Treating follower count as a success metric. Portugal’s 17.1 million Instagram followers and 0.22% engagement rate illustrate the problem. A large, disengaged audience is not an asset. For SMEs, the equivalent is posting consistently for months, seeing follower numbers creep upward, and assuming the strategy is working without checking whether any of those followers are actually clicking, enquiring, or buying.

Leaving platform settings unconfigured. France, Turkey, the Netherlands and Slovenia all had Facebook likes disabled. This is a small configuration error with real costs: lost audience data, reduced social proof, and a page that appears incomplete to visitors. Many SME social profiles share similar gaps: incomplete bios, missing contact details, disconnected booking links, or unverified business status that quietly undermine an otherwise reasonable presence.

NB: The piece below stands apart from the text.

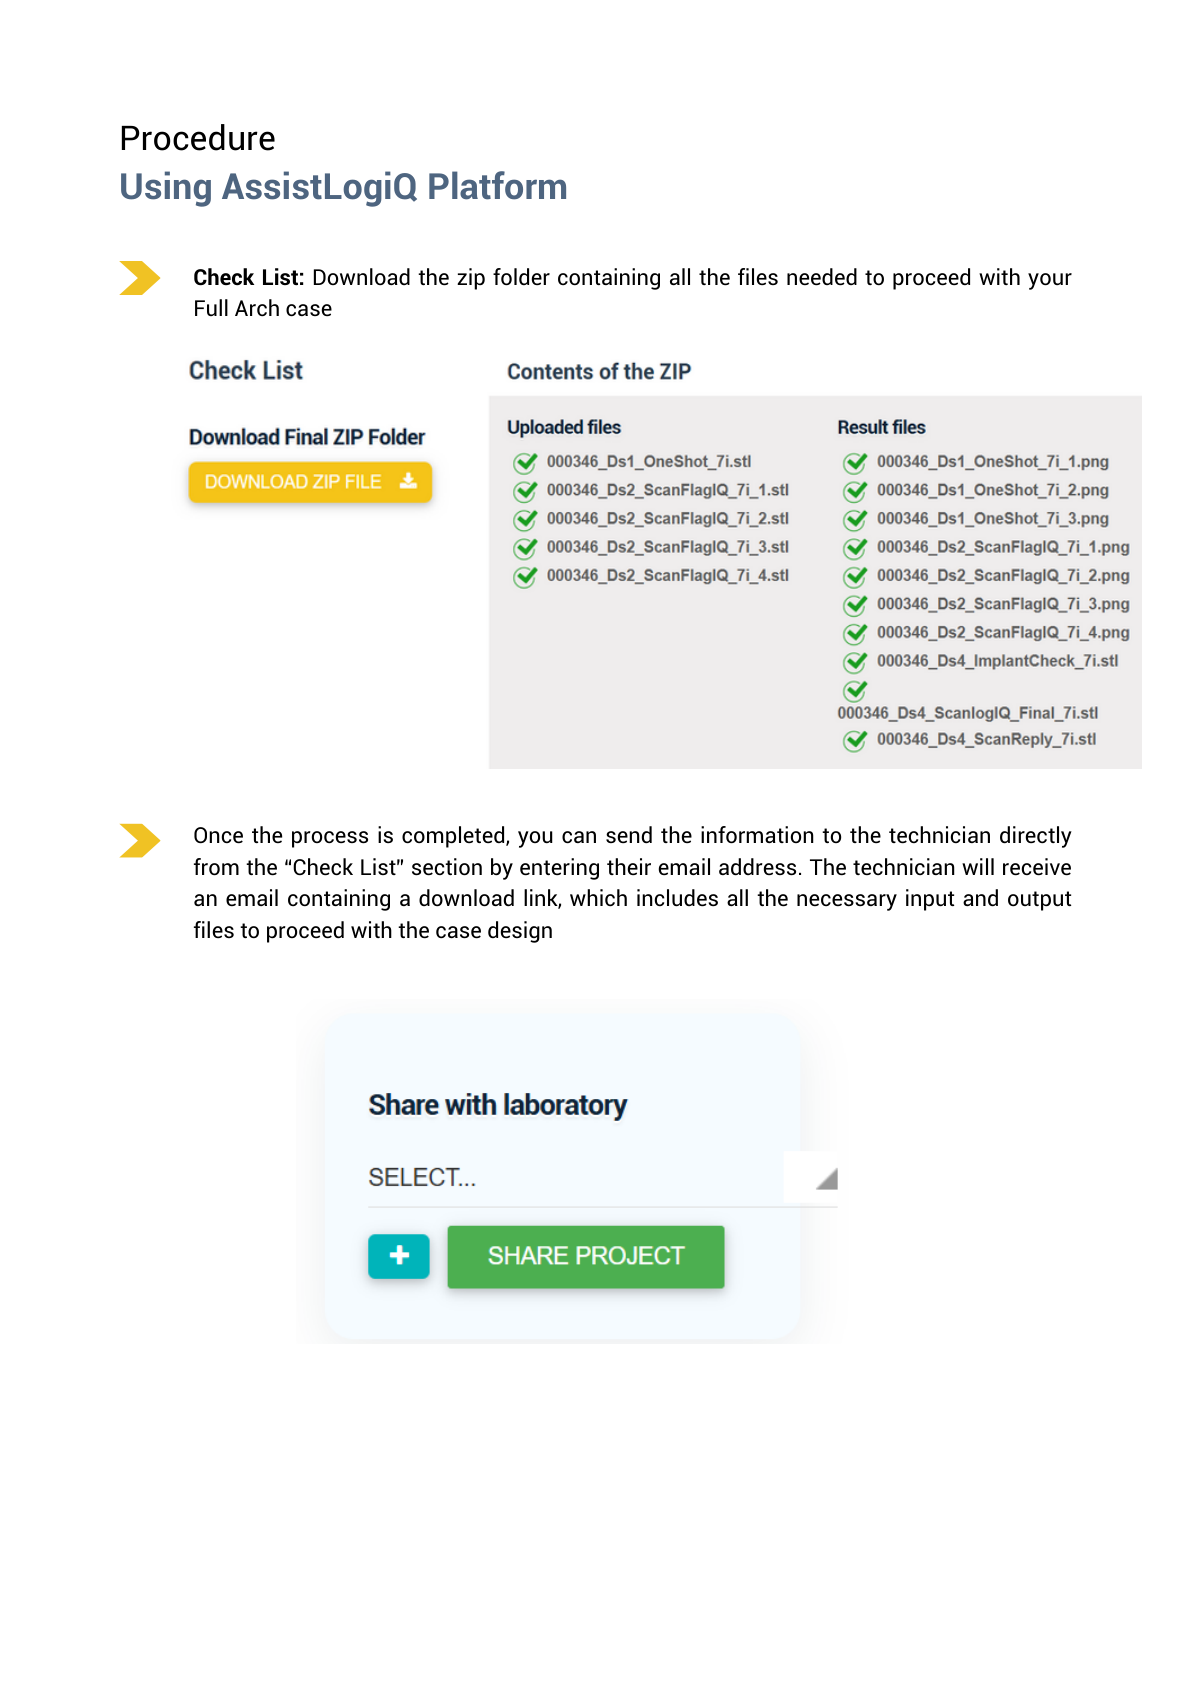Select the 000346_Ds2_ScanFlagIQ_7i_3.stl uploaded file
The image size is (1191, 1685).
[667, 547]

Publishing without a content plan. The nations with strong TikTok engagement, France and England in particular, had clearly defined content approaches. France built around player personality content; England around key match moments. Businesses that post reactively, without a content plan, tend to see inconsistent results regardless of how frequently they post. Consistency of theme matters as much as consistency of frequency.

Ignoring video entirely. YouTube subscriber counts in the Euro data were smaller than on other platforms, but the engagement depth was higher. A subscriber who watches 20 minutes of content represents far more commercial value than a follower who scrolls past a static post in two seconds. Businesses that have not yet experimented with video, even short-form content, on TikTok or Instagram Reels, are leaving a significant share of audience attention on the table.

Conclusion

For a business in Northern Ireland, Ireland or the UK, the lesson from the Euro 2024 data is straightforward: the organisations with the strongest digital presence were not the biggest or the best-funded; they were the most deliberate. France led TikTok and YouTube through content quality, not budget. Slovenia topped Instagram engagement through audience relevance, not scale.

Start with what you already have. Fix the website, claim and complete the Google Business Profile, and build the review stream. Then choose platforms based on evidence, measure engagement rather than follower count, and publish content that serves the reader.

ProfileTree works with SMEs across Northern Ireland, Ireland and the UK to assess and improve their digital presence across all five components, from web design and SEO to content, video and digital training. Get in touch to discuss where your business currently stands.

FAQs

What is digital presence?

Digital presence is everywhere your business exists online: your website, social profiles, Google Business Profile, reviews, and search results. It is the underlying asset your marketing activity relies on, not the marketing itself.

Is social media the same as digital presence?

No. Social media is one component of a wider picture. A business can have active social profiles and still have a weak digital presence if its website is slow, its Google profile is incomplete, or it has no reviews.

What are the main components of digital presence for UK businesses?

The five that matter most are: a fast, mobile-friendly website; Google Business Profile and local SEO; active social media on the right platforms; consistent customer reviews; and content that demonstrates expertise and earns search visibility.

How do I know if my digital presence is working?

Look at organic search traffic (Google Search Console), Google Business Profile views, social engagement rate, review recency, and enquiry volume from online sources. Flat or declining numbers across these indicate the presence needs attention.